▸ TASK GOAL: Using the records below, give the number of lines where the word "Given" appears, with no further output.

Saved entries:

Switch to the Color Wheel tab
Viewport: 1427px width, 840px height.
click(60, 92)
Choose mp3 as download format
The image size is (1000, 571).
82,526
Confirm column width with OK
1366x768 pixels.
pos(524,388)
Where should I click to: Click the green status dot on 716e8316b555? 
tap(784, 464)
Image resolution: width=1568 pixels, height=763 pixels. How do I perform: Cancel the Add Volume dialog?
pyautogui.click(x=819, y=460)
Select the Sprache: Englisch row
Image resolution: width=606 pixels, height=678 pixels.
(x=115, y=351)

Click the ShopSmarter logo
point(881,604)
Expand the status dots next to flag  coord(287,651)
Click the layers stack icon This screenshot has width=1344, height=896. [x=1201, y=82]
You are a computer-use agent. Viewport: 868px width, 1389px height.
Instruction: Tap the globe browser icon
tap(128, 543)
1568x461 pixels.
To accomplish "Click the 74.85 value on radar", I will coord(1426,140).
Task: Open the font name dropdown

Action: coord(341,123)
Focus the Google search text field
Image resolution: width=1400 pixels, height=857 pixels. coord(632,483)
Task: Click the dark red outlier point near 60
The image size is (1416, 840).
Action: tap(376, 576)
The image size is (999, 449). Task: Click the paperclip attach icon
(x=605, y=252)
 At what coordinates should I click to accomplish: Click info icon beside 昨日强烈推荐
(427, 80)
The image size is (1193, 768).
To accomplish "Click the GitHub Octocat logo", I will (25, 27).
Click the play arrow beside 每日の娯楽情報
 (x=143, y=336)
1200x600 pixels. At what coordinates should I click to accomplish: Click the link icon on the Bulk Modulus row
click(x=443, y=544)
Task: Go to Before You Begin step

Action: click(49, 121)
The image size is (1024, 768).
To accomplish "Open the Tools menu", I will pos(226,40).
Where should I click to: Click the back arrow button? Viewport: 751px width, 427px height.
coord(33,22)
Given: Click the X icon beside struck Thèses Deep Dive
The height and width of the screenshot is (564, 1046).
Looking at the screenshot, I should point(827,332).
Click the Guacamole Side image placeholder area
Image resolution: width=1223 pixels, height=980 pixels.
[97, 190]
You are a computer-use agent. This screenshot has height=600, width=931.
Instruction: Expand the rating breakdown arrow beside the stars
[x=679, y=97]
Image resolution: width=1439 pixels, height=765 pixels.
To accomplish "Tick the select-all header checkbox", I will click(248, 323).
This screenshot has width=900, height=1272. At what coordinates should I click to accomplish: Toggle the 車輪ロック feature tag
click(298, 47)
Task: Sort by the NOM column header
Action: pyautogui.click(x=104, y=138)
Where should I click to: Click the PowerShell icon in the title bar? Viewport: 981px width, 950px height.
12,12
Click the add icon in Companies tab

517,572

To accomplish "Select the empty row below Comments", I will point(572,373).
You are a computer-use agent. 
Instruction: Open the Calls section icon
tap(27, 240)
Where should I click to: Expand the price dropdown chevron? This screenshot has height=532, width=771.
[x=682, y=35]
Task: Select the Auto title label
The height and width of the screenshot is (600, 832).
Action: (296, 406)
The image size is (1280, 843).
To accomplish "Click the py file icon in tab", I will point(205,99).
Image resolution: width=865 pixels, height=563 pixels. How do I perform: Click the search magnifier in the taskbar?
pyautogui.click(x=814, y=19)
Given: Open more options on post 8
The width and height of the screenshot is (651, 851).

▸ RESPONSE TO THE TASK: 2